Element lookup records

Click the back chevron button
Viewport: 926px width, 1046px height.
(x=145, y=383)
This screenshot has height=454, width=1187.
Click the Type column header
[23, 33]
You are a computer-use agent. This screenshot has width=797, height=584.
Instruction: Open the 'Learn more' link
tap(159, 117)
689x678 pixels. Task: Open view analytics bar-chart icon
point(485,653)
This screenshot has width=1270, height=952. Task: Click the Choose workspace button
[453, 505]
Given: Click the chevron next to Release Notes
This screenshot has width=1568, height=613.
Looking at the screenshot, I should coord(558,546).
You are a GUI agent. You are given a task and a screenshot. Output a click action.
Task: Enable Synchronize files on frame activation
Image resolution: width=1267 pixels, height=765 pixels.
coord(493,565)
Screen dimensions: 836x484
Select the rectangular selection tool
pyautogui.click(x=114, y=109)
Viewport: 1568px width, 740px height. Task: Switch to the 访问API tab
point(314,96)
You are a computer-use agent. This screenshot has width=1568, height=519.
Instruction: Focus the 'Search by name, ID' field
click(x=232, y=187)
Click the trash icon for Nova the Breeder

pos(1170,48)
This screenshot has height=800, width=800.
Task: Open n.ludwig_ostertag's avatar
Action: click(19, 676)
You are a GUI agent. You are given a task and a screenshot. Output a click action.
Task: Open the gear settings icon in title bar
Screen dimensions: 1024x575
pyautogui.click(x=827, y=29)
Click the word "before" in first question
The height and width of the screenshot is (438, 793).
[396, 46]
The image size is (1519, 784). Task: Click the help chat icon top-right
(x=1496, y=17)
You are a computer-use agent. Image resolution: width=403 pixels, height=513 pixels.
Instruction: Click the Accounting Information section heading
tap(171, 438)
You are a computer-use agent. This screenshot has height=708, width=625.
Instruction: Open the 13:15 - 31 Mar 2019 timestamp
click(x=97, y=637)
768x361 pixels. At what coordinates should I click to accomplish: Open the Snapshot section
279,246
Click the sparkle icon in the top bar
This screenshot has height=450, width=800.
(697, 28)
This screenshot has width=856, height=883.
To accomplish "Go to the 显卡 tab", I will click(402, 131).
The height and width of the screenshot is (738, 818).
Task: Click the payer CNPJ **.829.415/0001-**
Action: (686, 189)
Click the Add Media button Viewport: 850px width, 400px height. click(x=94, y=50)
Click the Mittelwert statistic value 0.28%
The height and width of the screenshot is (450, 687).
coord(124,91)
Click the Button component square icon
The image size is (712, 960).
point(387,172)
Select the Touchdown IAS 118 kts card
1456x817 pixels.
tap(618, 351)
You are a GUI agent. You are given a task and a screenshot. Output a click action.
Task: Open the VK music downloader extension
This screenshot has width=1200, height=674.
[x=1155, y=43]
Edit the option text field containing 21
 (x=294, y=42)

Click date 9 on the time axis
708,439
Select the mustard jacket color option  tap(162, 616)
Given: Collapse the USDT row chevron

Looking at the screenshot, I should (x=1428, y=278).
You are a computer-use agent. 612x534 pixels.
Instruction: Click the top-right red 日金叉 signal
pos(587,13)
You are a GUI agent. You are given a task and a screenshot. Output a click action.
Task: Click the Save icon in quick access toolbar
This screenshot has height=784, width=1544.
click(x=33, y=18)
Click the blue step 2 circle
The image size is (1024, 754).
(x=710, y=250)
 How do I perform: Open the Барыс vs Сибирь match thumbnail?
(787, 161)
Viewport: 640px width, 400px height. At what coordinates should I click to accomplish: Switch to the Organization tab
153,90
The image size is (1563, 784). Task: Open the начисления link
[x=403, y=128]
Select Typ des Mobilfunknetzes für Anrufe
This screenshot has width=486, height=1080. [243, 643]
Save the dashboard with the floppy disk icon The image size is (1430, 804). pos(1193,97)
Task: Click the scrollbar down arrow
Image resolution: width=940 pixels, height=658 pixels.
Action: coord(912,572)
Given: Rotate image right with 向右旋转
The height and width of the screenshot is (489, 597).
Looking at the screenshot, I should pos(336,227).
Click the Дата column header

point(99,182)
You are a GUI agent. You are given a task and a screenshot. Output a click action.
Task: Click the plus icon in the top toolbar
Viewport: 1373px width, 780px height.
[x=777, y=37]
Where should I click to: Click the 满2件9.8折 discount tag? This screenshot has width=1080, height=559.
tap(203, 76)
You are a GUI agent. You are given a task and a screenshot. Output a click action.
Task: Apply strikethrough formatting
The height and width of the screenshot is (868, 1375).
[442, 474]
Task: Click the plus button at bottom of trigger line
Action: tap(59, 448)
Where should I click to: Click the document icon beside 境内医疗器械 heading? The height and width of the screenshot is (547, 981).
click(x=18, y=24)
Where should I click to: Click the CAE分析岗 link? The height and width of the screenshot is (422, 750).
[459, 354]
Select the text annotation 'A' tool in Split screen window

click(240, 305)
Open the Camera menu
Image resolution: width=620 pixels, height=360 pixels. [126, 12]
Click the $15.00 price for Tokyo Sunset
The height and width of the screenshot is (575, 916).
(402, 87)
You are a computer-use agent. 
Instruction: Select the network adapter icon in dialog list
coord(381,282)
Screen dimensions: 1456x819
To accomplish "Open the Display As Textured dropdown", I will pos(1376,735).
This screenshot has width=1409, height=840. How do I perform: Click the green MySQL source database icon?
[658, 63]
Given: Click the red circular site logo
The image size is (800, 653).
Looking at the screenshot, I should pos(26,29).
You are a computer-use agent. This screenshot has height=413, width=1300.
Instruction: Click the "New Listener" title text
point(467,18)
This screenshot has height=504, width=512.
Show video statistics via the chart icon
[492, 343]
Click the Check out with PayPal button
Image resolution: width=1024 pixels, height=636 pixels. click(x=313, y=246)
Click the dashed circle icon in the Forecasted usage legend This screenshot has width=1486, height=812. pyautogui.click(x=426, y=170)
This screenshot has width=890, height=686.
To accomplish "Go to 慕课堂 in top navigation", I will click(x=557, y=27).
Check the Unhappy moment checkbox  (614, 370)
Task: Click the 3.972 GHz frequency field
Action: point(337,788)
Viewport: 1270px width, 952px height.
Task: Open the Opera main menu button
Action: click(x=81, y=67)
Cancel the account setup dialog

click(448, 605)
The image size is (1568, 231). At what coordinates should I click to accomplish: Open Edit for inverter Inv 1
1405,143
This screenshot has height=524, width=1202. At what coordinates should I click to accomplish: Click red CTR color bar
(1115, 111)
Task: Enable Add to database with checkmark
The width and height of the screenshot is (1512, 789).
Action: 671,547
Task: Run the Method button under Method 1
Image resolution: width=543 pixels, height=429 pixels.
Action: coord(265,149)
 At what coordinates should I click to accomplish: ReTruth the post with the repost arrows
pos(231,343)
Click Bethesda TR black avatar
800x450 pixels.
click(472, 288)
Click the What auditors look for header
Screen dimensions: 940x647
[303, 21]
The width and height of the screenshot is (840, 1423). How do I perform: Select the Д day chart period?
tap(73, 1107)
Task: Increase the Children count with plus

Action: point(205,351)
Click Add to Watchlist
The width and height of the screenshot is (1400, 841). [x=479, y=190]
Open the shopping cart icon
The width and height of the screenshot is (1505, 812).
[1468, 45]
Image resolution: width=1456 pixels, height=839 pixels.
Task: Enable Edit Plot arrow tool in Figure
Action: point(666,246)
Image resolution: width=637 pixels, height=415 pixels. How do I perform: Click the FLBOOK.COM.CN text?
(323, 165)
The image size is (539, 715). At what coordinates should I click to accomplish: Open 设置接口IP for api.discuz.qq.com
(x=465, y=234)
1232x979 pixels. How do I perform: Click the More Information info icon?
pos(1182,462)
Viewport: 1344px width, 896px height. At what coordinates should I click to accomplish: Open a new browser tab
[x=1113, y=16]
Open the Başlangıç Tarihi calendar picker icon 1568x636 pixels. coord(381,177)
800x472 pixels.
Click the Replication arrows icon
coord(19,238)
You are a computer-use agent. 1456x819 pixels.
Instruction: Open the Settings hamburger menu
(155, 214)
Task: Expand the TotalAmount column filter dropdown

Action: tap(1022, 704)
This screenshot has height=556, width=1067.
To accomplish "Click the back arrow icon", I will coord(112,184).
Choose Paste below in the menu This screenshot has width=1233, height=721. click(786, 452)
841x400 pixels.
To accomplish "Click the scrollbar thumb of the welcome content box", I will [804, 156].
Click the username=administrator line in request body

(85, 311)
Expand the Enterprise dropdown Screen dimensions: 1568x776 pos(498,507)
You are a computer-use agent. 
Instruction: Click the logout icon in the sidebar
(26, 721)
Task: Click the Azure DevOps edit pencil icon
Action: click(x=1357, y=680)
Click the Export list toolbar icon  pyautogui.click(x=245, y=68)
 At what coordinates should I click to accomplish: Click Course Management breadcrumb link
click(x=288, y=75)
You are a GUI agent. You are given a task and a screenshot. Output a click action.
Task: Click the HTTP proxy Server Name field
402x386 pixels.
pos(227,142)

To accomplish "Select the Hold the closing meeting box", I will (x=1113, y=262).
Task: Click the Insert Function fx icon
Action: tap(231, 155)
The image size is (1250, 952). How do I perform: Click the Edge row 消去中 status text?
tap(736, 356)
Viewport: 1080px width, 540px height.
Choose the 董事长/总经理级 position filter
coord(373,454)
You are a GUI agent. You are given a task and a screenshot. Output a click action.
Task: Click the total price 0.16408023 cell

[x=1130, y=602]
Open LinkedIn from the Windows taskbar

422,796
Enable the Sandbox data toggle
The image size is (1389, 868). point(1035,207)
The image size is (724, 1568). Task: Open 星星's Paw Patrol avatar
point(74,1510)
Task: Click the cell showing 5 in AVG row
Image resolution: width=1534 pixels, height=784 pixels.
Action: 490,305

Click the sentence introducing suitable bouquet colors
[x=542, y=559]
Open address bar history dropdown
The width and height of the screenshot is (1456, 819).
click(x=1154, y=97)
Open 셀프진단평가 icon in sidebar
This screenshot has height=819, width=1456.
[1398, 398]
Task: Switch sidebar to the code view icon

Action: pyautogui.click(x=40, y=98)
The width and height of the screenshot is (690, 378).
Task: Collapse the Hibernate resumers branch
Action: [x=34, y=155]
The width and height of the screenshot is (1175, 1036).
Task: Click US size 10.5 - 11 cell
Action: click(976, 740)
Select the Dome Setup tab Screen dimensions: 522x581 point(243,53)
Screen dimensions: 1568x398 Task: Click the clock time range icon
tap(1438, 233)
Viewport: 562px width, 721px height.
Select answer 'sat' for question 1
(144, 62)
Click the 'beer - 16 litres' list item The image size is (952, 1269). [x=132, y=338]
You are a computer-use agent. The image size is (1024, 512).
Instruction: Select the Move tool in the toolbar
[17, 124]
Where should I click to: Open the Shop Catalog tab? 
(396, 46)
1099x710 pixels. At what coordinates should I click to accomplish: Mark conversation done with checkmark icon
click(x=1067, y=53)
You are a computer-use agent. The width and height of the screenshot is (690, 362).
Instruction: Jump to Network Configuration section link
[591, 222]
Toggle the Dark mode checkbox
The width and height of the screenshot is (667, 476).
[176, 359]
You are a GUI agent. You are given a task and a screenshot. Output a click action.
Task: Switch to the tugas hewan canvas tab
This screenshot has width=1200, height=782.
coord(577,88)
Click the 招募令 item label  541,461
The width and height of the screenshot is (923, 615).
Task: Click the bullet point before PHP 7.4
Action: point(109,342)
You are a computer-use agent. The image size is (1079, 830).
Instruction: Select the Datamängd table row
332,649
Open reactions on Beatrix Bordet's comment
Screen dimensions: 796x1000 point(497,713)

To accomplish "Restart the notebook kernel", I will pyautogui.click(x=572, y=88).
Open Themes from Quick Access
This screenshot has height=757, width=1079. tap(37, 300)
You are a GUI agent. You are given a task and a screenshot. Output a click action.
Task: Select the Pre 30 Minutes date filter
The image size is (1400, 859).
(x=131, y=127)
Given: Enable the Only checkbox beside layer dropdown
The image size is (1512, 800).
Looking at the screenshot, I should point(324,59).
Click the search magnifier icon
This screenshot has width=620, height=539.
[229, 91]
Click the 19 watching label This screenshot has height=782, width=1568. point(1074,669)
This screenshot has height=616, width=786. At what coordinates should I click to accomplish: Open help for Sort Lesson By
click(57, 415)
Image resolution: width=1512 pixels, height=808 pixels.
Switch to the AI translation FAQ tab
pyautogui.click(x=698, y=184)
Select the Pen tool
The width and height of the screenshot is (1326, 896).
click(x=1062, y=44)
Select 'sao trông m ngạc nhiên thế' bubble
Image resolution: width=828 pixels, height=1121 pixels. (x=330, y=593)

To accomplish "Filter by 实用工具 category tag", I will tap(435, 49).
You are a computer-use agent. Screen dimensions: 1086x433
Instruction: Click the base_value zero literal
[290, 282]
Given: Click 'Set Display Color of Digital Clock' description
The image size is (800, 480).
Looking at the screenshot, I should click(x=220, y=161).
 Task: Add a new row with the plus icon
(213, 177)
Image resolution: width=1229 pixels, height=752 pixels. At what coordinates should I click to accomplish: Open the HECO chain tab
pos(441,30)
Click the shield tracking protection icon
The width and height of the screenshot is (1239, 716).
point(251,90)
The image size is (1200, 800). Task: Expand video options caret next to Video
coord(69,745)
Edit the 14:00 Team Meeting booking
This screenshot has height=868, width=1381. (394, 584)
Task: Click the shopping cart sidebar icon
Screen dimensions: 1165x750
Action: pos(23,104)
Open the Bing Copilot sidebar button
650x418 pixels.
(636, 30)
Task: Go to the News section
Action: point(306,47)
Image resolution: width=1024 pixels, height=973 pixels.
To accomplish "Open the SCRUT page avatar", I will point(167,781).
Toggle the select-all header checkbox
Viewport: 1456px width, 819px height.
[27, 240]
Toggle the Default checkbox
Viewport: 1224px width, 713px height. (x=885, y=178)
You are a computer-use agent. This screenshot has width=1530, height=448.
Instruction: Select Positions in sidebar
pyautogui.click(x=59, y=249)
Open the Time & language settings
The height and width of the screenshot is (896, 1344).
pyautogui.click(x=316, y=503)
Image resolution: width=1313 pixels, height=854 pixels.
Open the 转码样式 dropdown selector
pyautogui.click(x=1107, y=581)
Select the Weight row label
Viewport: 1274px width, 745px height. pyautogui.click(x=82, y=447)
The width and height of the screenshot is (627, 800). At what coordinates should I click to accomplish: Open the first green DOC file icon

:: Required task ::
Rewrite the records from the line with "At what coordinates should I click to accomplish: ReTruth" to the line with "Action: click(x=1357, y=680)", replacing "Instruction" with "Goal" and leaving everything else unchanged.

:: Exercise response ::
 At what coordinates should I click to accomplish: ReTruth the post with the repost arrows
pos(231,343)
Click Bethesda TR black avatar
800x450 pixels.
click(472, 288)
Click the What auditors look for header
Screen dimensions: 940x647
[303, 21]
The width and height of the screenshot is (840, 1423). How do I perform: Select the Д day chart period?
tap(73, 1107)
Task: Increase the Children count with plus

Action: point(205,351)
Click Add to Watchlist
The width and height of the screenshot is (1400, 841). [x=479, y=190]
Open the shopping cart icon
The width and height of the screenshot is (1505, 812).
[1468, 45]
Image resolution: width=1456 pixels, height=839 pixels.
Task: Enable Edit Plot arrow tool in Figure
Action: point(666,246)
Image resolution: width=637 pixels, height=415 pixels. How do I perform: Click the FLBOOK.COM.CN text?
(323, 165)
The image size is (539, 715). At what coordinates should I click to accomplish: Open 设置接口IP for api.discuz.qq.com
(x=465, y=234)
1232x979 pixels. How do I perform: Click the More Information info icon?
pos(1182,462)
Viewport: 1344px width, 896px height. At what coordinates should I click to accomplish: Open a new browser tab
[x=1113, y=16]
Open the Başlangıç Tarihi calendar picker icon 1568x636 pixels. coord(381,177)
800x472 pixels.
Click the Replication arrows icon
coord(19,238)
You are a computer-use agent. 1456x819 pixels.
Goal: Open the Settings hamburger menu
(155, 214)
Task: Expand the TotalAmount column filter dropdown

Action: tap(1022, 704)
This screenshot has height=556, width=1067.
To accomplish "Click the back arrow icon", I will coord(112,184).
Choose Paste below in the menu This screenshot has width=1233, height=721. click(786, 452)
841x400 pixels.
To accomplish "Click the scrollbar thumb of the welcome content box", I will [804, 156].
Click the username=administrator line in request body

(85, 311)
Expand the Enterprise dropdown Screen dimensions: 1568x776 pos(498,507)
You are a computer-use agent. 
Goal: Click the logout icon in the sidebar
(26, 721)
Task: Click the Azure DevOps edit pencil icon
Action: click(x=1357, y=680)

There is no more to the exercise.